STUDY TEXT

--- START ---

After the success of the trial, Strole had a permanent device implanted after the trial device was removed. After decades of chronic pain and taking medications that didn’t help to alleviate it, the spinal cord stimulation worked wonders for her. For the first time in a long time, she could walk around a farmer’s market, lay flat on a bed and be active with her family. After a two-month recovery period from the final surgery, Strole was pain-free, no longer having to take opiates and off almost all her medications.

She’s back to living her normal life instead of having to be in doctor’s offices all the time and constantly bogged down by pain, Singla says. Strole comes back in for check-ups and provides Singla with updates every three to six months.

Spinal cord stimulation is becoming less of a fallback option for chronic back pain in health care and is being recommended more frequently for patients whom therapy, surgery and medication isn’t working. As a more preferred option, it can really improve a chronic pain sufferer’s life, just like it did with Strole, Singla explains.

“It used to be used a lot later in the treatment algorithm,” she says, “but it’s being used earlier because it has great results and people continue to do well with it.”

Prioritizing pain management methods that don’t require a patient to take opioids is a prominent topic in the field and resulting in other options being used earlier in treatment. The opioid crisis, for which southwest Ohio has had an unfortunate front-row seat, has not only changed how health care providers go about treating pain, but also how patients request treatment. Many people coming to doctors for help with their pain are aware of the dangers of opioids and request options up front that don’t involve taking them.

Another form of pain treatment that has gained in popularity is the array of regenerative therapies that stimulate the body’s own healing ability in localized areas to renew muscles, ligaments, tendons and other areas. Platelet-rich plasma (PRP) injections are a common form of this, utilizing the clotting abilities of platelets to heal and renew damaged areas.

“Usually your body does it very well for places that have great blood supply, like if you have a cut or skin injury it’s easy for your body to heal that area,” explains Singla. “But areas like tendons, joints and discs in the back, they don’t have great blood supply so the body can’t heal it the way you do if you had a lesion or cut on your skin.”

PRP injections can be useful for both addressing pain resulting from injuries such as torn muscles and ligaments or with issues like bursitis and tendinitis that can either be acute or chronic. The process involves drawing less than two ounces of a patient’s blood, separating the plasma and platelets from the red and white blood cells using a centrifuge and then directly injecting the concentrated plasma into the affected area.

--- END ---

DATA SHOWN
--- START ---

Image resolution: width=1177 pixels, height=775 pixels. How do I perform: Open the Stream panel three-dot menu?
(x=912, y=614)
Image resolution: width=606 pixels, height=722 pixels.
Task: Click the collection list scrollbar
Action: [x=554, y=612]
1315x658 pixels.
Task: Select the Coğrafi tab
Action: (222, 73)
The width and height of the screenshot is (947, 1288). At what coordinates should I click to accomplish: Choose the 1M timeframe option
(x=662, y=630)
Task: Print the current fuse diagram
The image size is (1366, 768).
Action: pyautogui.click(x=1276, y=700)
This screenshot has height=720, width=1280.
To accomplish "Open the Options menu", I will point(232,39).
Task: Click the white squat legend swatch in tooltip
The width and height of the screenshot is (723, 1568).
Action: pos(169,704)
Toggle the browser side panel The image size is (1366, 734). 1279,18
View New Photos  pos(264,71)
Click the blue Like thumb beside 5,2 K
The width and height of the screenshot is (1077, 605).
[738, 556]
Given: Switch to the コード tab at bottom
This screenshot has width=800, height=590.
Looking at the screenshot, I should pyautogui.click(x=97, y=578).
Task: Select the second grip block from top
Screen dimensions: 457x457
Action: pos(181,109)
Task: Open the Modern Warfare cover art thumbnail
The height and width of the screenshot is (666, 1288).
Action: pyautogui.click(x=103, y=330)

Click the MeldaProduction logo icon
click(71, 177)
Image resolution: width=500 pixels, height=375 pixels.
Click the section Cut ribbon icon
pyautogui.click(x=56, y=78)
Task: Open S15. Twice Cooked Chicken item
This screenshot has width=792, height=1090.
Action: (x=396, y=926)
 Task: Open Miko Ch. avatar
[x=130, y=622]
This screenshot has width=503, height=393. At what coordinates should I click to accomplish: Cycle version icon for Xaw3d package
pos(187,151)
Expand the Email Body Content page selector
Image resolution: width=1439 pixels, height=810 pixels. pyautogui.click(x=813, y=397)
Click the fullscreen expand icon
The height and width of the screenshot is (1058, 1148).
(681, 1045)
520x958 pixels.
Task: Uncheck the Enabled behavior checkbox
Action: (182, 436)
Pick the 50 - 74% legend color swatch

--- END ---

WORK REQUEST
Translate this sentence from the text on chronic pain treatment into Spanish: "Platelet-rich plasma (PRP) injections are a common form of this, utilizing the clotting abilities of platelets to heal and renew damaged areas." The material is not needed for this work.

RESPONSE AREA
Las inyecciones de plasma rico en plaquetas (PRP) son una forma común de esto, que aprovechan la capacidad de coagulación de las plaquetas para sanar y renovar las zonas dañadas.